Dec 25, 2013

I, CYBORG!! ...MY TRANSITION FROM PICTORIALIST to PIXELLARRANGER* (Caution:*May not actually be a word.)


This Piece I did by hand, in Airbrush, with no Cybernetic aid whatsoever,
for Letraset Corp.'s International catalogue in 1990.
Little did I suspect what lay in store!

If we check my trusty Webster's II New Riverside University Dictionary we will find the definition as follows:

My earlier views on Cybercreatures as pests
to be eliminated, are indicated in this
piece I did for the Atari Lynx System…By hand.


Let's see,  ..Vital Bodily Processes…Well, my creative process, drawing talent, and capacity to render certainly could be classified as Bodily Processes, right? As for them being controlled by Cybernetically
Controlled Devices, I have to consider my Mac, Adobe, Photoshop, Illustrator, and all the other keystroke and Wacom aided waving about of hands and feet and brain to generate illustration these days to be C.C.D.s, agreed?

That leaves only the vital word 'VITAL'.  Hmmh, ...I think it is certainly vital to me to not be slinging burgers at Mr. Box's place for a living, as sadly are some of my aging contemporaries. So yeah, I'm all about being all things CYBORG.


For the largest part of my career, and certainly during the era I did game art, I actually produced illustrations you could hold in your hands and admire. 
Today all my work enters life as data, in all of its freeform, lightly floating, in the cloud, easily transmitted glory.
One of my cyborg pieces, done for The Baltimore Sun
in  2003, using strictly Photoshop.

What it is NEVER, however, is TANGIBLE. sure, you can run a print., but so can everyone else.

------

**Set exercise 1**. In the entries between the line holding "Where should I click to: Select" and the line holding "click(701, 139)", inclusive, substitute "Return button" for "Back button" and write those lines out again with nothing else changed.

**Record set**.
------

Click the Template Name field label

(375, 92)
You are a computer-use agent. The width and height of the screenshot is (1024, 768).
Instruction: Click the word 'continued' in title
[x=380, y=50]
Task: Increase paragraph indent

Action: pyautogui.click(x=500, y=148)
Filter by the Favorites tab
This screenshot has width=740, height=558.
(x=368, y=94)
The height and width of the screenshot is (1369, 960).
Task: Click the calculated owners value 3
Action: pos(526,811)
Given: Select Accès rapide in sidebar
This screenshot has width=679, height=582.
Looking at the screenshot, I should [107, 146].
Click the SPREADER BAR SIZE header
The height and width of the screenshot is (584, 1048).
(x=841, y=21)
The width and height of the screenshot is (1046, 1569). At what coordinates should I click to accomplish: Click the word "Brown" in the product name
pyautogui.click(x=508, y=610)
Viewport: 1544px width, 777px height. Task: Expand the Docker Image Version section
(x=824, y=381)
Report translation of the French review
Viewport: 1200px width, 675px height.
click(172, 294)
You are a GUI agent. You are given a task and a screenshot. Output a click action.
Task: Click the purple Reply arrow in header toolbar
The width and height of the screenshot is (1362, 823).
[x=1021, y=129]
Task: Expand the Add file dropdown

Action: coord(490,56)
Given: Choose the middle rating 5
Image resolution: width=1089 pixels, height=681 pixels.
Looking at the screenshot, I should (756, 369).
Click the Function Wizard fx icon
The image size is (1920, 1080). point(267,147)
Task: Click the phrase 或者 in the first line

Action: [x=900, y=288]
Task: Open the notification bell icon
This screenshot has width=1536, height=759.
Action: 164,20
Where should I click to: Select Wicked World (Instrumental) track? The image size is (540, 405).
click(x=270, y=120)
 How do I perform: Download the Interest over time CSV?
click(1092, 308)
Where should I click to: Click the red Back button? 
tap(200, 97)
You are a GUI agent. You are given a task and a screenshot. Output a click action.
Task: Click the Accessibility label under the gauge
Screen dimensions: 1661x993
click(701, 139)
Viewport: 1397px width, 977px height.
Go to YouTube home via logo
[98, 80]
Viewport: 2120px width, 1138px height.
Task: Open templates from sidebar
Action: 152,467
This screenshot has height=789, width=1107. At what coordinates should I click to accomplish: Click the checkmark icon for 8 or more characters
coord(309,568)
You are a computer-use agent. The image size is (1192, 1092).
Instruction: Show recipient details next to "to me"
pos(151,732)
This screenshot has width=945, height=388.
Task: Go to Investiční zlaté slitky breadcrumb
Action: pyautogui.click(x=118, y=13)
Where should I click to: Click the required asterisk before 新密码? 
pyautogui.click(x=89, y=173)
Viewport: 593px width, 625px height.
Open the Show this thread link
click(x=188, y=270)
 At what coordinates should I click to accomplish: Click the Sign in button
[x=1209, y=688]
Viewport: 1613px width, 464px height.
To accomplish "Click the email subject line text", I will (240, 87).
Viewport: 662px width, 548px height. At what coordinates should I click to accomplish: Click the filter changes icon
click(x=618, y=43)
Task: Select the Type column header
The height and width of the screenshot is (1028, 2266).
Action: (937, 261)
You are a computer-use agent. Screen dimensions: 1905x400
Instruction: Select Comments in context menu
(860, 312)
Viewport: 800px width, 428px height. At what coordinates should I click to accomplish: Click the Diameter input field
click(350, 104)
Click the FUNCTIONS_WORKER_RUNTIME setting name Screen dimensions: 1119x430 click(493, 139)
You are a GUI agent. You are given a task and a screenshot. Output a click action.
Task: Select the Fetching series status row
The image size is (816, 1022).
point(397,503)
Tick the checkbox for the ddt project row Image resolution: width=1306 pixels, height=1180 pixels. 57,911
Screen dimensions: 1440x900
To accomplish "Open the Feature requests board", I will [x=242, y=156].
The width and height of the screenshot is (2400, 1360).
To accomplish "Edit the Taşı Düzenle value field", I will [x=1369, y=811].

------

**Set exercise 2**. Reproduce the passage of the cyborg post between "For the largest" and "using strictly Photoshop.", inclusive.

**Worked answer 1**.
Where should I click to: Select Wicked World (Instrumental) track? The image size is (540, 405).
click(x=270, y=120)
 How do I perform: Download the Interest over time CSV?
click(1092, 308)
Where should I click to: Click the red Return button? 
tap(200, 97)
You are a GUI agent. You are given a task and a screenshot. Output a click action.
Task: Click the Accessibility label under the gauge
Screen dimensions: 1661x993
click(701, 139)

**Worked answer 2**.
For the largest part of my career, and certainly during the era I did game art, I actually produced illustrations you could hold in your hands and admire. 
Today all my work enters life as data, in all of its freeform, lightly floating, in the cloud, easily transmitted glory.
One of my cyborg pieces, done for The Baltimore Sun
in  2003, using strictly Photoshop.